Required work
a) Answer these questions about the JPMorgan passage, one line each:
(i) What two things does it name as the company's main motivations?
(ii) Which bank has JPMorgan Chase & Co. agreed to absorb?
(iii) What did some of the other institutions do, besides showing interest?
b) Copy the stretch of the JPMorgan passage from "Based on the" through "and made bids." word for word.
c) According to the JPMorgan passage, why does the company step forward in a case like this? Answer in one to three sentences.

Text extract
Of course, the company does not do this out of sheer goodwill. It is true that it is a positive development when it does take place. Rather, the main motivations for the company are the need to survive and the desire for additional profit. If one or both of these motivations were not on the table, it is all but certain the company would not step forward. This is not meant to be condemnation against the business. Rather, it is the cold but truthful observation of the facts. It is the same kind of observation that led the company to step in this time as well.

Takeaway

Based on the data provided, it seems to me as though JPMorgan Chase & Co. has continued a long tradition of serving a vital role in our nation's economy. For better or worse, the company has agreed to absorb First Republic Bank, essentially using its massive assets to squash the contagion that was otherwise threatening to spread. Had they not stepped forward, there were other institutions that would have. Some of them even expressed an interest and made bids.

Material shown
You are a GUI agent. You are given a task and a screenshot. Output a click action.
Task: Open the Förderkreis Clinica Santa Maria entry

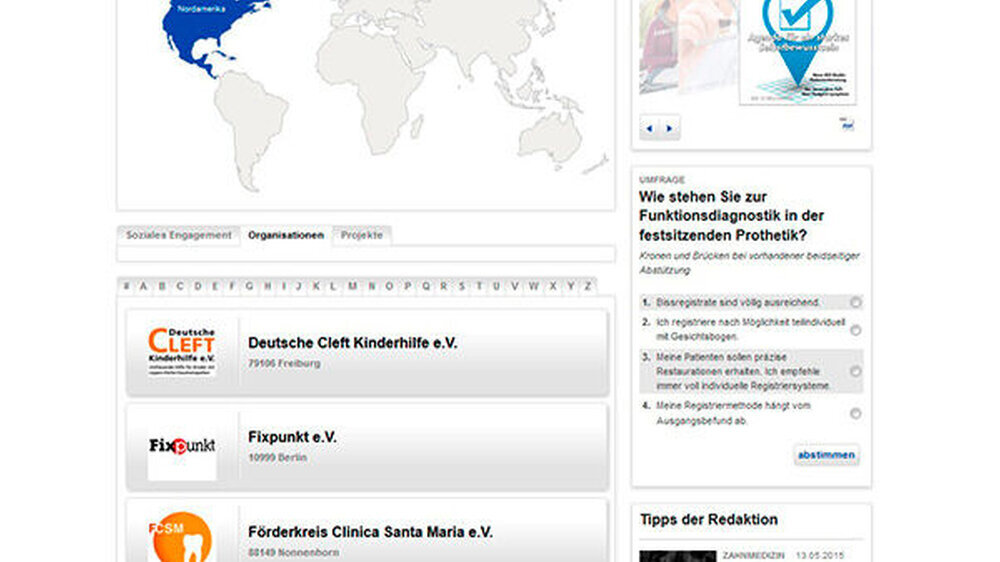pos(370,533)
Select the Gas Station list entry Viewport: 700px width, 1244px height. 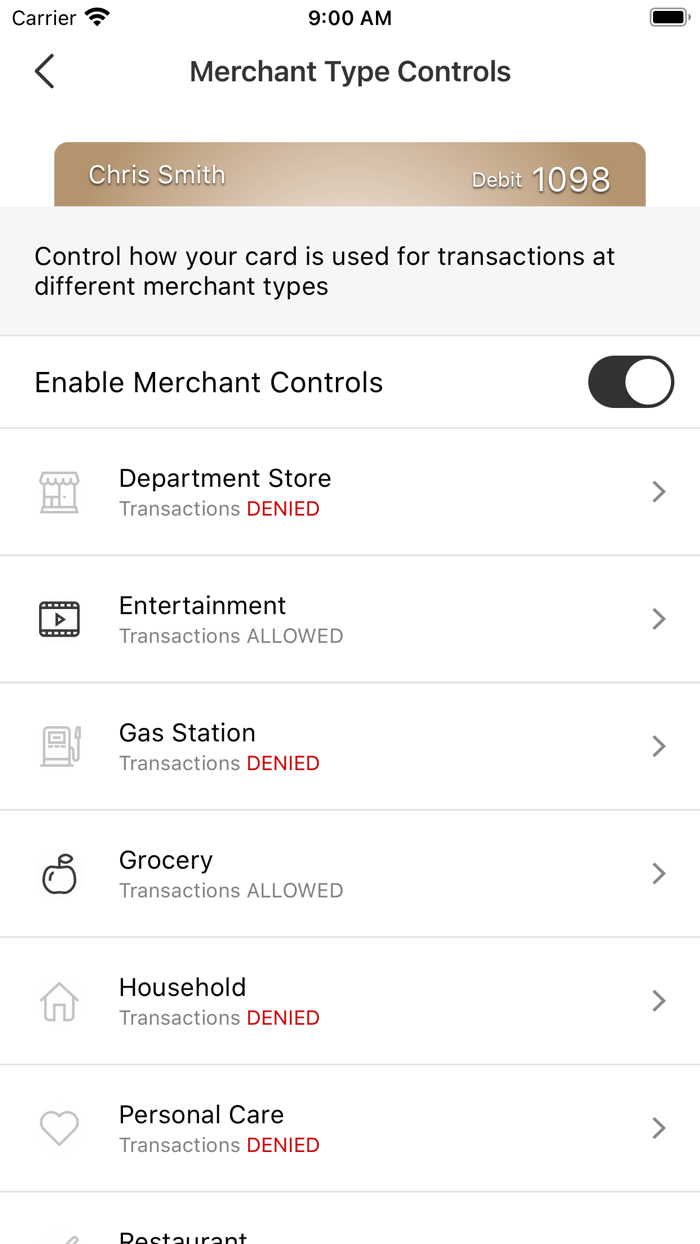click(350, 746)
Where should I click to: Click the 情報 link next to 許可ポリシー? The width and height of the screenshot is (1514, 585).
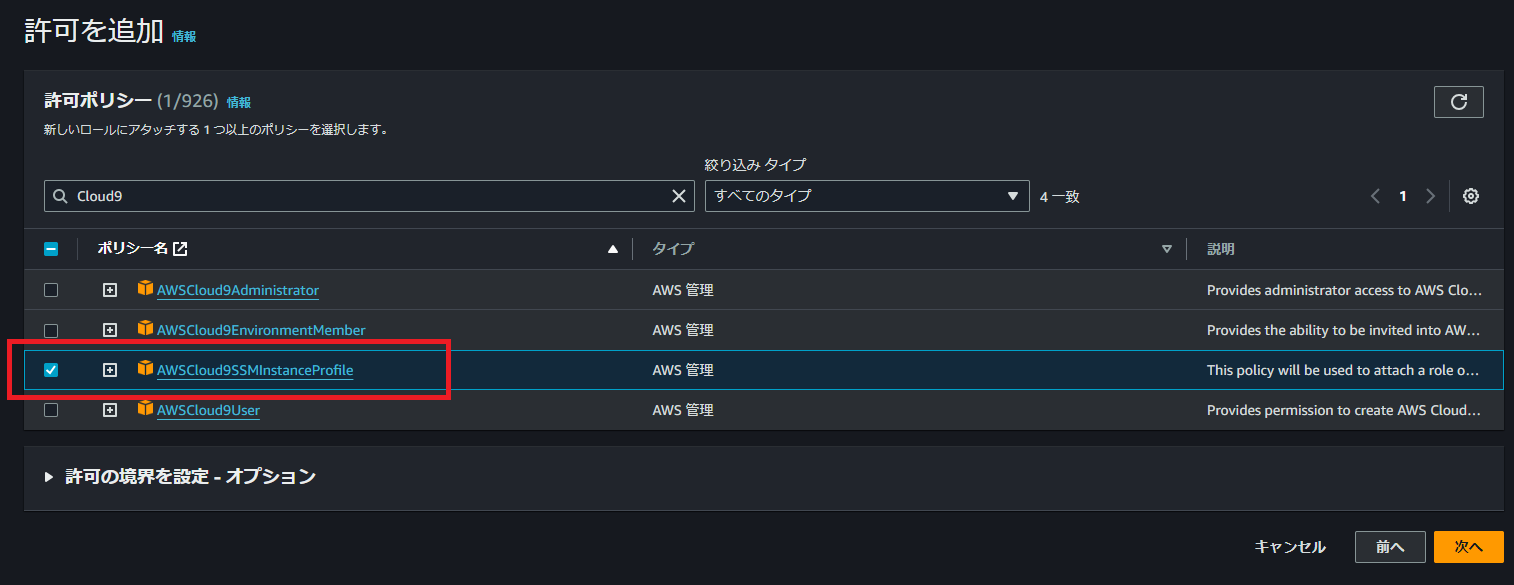pyautogui.click(x=239, y=101)
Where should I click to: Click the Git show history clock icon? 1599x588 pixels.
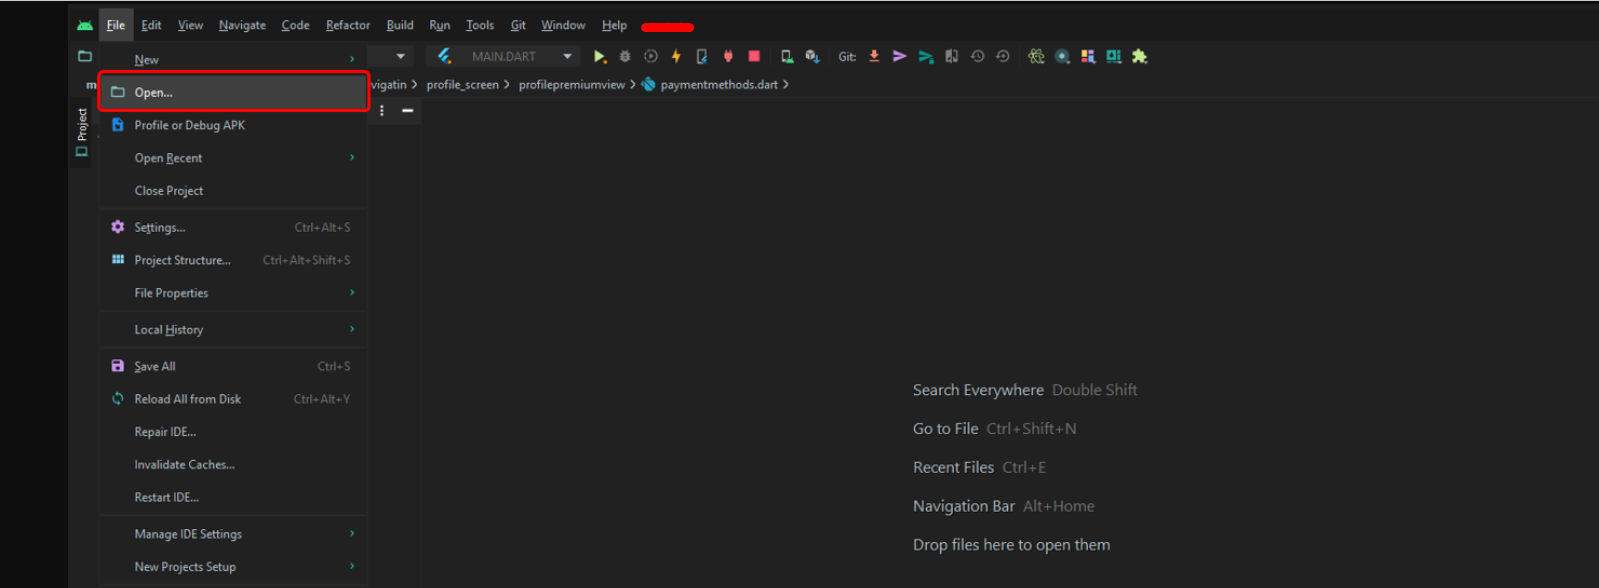tap(977, 57)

Responses in order
a)
(i) The need to survive and the desire for additional profit.
(ii) First Republic Bank.
(iii) They made bids.

b)
Based on the data provided, it seems to me as though JPMorgan Chase & Co. has continued a long tradition of serving a vital role in our nation's economy. For better or worse, the company has agreed to absorb First Republic Bank, essentially using its massive assets to squash the contagion that was otherwise threatening to spread. Had they not stepped forward, there were other institutions that would have. Some of them even expressed an interest and made bids.

c) It doesn't act out of sheer goodwill. Its main motivations are the need to survive and the desire for additional profit. Without one or both of these, it almost certainly would not step forward.